Akan tetapi selain gaji, ASN (PNS dan PPPK) pun mendapat bermacam-macam tunjangan yang nilainya lebih menjanjikan dari gaji.

Tunjangan-tunjangan itu meliputi:

● Tunjangan Kinerja (tukin) yang nilainya paling besar
● Tunjangan suami-istri yang besarnya 5 persen dari gaji pokok
● Tunjangan anak sebesar 2 persen dari gaji pokok dimana paling banyak 3 anak
● Tunjangan beras sebesar 35rb-41rb tiap hari
● Tunjangan jabatan bagi yang diangkat menjadi eselon tertentu
● Tunjangan perjalanan dinas kalau ditugaskan
● Gaji ke-13 (THR)

Tunjangan Kinerja (Tukin) ASN

Tukin merupakan tunjangan paling besar yang ASN terima sebagai apresiasi atas kinerjanya.

Di daerah Tana Toraja, Tukin dihitung berdasarkan nilai dari hasil kerja (macam kerjaan) & keadaan kerja (lembur atau tidak). Tukin juga bisa berkurang jika nilai kehadiran ASN berkurang (misalnya disebabkan bolos masuk kerja atau tidak hadir).

Tunjangan Tidak Pasti Bukan Komponen Gaji

Tunjangan yang ASN dapatkan gak termasuk gaji pokok.

Besarnya Gaji PNS Ada Gaji dan Tunjangan

Karena tunjangan-tunjangan tidaklah termasuk gaji pokok, jadinya penghasilan total yang PNS perolah yaitu gaji pokok tambah dengan beberapa tunjangan.

Tukin Bukan Gaji Pokok

Walaupun nominalnya lebih besar dari gaji serta tunjangan-tunjangan yang lain, akan tetapi tukin tidaklah gaji pokok.

Nominal Tunjangan Kinerja

Nominal tukin berbeda-beda antara satu departemen dengan instansi yang lain, dari mulai jutaan rupiah sampai puluhan juta rupiah berbeda berdasarkan dengan penilaian kerja.

Kesimpulan

Sebagai pekerjaan favorit di Indonesia, banyak sekali orang yang pengen menjadi ASN sebab bermacam-macam fasilitas yang melekat.

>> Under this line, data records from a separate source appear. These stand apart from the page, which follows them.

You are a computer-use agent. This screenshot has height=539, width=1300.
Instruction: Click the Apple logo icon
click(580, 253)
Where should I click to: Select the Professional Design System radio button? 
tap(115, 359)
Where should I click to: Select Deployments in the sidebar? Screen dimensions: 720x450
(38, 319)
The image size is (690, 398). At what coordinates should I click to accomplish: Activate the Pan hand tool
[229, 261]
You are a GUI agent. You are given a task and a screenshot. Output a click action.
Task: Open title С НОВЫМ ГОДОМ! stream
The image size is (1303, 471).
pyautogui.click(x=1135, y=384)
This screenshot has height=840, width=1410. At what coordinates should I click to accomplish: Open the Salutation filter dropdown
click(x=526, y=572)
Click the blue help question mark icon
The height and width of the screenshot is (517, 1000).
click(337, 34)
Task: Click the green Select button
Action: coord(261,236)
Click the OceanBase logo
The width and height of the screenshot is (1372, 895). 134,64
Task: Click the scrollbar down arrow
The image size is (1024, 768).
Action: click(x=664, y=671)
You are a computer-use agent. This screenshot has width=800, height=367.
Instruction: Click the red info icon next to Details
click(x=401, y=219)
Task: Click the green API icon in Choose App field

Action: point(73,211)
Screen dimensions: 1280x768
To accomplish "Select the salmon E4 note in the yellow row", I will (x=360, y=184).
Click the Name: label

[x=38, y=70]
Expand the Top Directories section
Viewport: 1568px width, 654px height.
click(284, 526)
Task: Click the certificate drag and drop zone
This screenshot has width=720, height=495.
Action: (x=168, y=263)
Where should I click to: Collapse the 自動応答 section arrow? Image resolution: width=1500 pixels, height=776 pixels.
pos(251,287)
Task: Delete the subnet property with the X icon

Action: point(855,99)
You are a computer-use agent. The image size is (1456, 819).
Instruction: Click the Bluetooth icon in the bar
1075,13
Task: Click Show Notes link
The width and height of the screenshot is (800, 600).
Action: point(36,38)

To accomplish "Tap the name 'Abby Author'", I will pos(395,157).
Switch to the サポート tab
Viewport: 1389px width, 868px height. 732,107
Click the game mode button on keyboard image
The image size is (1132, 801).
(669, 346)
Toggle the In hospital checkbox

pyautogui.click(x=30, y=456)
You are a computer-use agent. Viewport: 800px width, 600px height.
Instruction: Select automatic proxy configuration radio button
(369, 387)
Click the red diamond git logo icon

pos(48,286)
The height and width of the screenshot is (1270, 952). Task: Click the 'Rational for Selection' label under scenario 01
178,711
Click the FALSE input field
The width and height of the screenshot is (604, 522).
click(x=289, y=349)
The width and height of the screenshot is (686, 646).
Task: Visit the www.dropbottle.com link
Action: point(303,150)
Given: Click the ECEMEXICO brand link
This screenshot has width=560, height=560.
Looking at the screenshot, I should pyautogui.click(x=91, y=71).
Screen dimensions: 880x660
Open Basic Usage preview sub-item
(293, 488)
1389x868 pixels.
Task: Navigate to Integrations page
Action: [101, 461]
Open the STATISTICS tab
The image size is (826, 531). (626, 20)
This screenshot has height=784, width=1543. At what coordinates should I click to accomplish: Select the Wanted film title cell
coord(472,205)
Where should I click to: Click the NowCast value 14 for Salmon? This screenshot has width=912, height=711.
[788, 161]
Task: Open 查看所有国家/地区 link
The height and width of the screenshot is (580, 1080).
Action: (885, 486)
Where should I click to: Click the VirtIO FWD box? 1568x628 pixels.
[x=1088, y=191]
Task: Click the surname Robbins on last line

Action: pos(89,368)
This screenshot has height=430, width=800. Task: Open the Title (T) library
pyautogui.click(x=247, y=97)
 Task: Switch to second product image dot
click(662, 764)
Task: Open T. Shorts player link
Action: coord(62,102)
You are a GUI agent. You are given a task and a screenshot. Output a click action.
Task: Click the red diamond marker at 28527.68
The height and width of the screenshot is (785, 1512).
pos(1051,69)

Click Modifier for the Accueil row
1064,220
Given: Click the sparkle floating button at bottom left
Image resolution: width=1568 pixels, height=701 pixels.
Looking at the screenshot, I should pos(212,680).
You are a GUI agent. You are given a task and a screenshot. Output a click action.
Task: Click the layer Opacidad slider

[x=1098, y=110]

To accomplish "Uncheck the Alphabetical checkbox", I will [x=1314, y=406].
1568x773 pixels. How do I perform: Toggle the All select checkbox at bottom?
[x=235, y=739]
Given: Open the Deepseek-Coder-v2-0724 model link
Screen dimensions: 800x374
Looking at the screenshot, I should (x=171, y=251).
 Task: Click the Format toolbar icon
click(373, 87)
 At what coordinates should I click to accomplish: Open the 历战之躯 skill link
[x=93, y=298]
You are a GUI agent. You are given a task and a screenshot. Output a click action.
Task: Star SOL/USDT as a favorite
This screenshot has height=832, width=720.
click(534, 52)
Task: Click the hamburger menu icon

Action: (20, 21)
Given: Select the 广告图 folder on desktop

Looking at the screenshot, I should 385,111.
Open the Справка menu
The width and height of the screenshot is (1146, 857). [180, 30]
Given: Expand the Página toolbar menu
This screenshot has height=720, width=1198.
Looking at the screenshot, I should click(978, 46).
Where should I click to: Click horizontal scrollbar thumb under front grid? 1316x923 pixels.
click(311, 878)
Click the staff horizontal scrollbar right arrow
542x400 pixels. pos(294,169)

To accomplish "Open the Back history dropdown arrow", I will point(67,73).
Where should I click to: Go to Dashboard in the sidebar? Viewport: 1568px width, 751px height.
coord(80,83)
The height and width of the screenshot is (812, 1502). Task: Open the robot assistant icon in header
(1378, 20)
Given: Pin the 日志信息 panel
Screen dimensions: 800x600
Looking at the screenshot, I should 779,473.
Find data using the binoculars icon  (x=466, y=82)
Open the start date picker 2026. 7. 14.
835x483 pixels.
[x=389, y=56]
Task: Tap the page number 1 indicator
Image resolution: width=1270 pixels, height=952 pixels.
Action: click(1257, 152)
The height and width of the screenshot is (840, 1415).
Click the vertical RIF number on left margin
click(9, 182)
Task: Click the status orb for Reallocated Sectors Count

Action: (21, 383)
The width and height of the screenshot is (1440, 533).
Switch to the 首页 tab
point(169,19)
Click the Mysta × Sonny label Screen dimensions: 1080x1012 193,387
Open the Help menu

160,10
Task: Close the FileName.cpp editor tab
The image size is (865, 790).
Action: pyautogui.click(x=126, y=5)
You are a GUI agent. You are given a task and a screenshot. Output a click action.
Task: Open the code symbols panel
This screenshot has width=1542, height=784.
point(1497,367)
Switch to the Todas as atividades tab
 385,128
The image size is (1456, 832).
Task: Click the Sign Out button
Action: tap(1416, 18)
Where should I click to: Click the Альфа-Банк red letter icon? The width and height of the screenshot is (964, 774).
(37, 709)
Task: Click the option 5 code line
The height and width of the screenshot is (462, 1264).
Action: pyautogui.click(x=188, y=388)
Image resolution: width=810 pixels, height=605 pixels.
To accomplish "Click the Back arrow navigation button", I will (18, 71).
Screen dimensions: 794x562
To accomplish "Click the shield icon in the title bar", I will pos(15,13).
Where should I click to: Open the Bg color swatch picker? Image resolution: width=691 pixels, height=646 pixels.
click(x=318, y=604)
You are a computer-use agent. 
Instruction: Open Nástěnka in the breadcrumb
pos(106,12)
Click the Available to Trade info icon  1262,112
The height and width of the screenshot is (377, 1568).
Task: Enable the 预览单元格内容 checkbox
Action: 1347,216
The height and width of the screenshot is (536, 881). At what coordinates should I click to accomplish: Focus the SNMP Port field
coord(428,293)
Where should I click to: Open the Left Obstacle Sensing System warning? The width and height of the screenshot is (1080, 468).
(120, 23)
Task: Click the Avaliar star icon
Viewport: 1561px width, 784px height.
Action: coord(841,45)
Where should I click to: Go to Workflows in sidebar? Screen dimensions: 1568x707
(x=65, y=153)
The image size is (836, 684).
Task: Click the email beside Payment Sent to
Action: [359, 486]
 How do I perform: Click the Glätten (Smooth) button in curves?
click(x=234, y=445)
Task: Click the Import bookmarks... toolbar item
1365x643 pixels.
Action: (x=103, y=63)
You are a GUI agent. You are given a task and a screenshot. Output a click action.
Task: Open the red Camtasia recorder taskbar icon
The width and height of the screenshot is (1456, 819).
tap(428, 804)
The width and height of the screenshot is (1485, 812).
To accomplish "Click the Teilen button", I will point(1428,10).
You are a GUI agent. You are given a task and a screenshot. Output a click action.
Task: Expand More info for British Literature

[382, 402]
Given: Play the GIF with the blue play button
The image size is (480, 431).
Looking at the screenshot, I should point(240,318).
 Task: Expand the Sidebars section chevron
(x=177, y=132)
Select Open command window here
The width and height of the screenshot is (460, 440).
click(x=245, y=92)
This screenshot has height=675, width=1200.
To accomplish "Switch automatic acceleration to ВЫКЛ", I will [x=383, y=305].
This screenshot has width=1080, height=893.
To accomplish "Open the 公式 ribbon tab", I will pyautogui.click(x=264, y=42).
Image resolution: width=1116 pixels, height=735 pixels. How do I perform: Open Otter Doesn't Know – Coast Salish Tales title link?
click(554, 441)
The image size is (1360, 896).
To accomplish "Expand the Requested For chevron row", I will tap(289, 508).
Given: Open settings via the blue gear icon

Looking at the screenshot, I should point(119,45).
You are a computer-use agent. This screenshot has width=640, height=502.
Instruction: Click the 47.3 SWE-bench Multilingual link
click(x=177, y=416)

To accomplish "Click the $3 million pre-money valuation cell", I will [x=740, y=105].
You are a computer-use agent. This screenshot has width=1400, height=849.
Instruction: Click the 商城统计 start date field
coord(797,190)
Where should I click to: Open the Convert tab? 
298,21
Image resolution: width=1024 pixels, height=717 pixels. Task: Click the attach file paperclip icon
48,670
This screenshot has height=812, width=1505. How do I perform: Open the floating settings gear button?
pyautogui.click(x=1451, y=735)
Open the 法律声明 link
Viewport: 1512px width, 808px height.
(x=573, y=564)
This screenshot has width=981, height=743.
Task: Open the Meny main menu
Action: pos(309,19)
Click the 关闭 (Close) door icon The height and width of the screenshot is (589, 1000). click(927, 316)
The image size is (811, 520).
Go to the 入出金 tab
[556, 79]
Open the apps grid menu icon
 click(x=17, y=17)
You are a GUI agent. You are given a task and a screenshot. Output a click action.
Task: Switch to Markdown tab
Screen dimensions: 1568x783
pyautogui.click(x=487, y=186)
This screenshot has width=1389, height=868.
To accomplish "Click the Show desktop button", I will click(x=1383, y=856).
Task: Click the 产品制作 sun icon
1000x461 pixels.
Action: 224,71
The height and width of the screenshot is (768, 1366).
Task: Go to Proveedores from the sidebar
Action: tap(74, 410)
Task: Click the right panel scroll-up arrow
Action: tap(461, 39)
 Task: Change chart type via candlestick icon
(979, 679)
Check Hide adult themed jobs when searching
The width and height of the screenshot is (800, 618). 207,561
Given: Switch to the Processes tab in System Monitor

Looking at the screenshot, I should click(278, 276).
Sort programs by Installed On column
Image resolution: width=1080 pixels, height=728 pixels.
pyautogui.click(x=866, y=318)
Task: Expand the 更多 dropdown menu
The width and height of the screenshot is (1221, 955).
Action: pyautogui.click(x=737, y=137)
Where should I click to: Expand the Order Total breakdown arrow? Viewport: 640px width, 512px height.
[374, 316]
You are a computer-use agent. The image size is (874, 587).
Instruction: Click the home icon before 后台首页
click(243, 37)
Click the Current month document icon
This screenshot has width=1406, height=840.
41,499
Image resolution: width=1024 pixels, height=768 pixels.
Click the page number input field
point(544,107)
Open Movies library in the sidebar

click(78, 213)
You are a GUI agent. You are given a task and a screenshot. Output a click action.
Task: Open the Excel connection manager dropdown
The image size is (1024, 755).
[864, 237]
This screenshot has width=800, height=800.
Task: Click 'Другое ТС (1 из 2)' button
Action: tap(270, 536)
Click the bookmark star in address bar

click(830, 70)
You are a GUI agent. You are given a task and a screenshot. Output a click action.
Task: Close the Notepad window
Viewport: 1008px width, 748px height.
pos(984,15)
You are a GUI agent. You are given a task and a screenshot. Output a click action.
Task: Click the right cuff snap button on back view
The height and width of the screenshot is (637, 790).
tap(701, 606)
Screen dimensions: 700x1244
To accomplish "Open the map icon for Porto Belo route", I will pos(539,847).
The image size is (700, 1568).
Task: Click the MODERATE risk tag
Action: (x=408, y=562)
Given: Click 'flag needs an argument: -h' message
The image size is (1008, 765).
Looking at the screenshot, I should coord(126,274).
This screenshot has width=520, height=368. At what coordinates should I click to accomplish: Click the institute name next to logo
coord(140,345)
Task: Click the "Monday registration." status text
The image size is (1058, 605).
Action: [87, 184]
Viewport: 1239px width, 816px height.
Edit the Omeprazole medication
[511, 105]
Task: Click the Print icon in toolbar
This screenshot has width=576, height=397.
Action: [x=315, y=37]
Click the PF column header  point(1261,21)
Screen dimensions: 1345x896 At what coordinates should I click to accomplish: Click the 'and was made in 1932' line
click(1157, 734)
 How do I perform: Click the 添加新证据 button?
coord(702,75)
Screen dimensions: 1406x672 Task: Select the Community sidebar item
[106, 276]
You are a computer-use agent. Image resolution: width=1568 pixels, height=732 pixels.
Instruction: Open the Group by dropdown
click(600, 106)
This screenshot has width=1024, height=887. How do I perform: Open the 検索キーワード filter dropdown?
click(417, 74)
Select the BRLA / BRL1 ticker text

Selain gaji & potensi peningkatan karir (bagi PNS), ASN pun mendapatkan beraneka ragam tunjangan yang jumlahnya sangat menjanjikan.

Penghasilan PNS tahun 2021 dan tunjangannya di Tana Toraja secara khusus mengikuti peraturan yang berlaku di nasional & daerah. Penghasilan PNS Tana Toraja berdasarkan aturan nasional, adapun tunjangan bisa berbeda sesuai dengan kantor.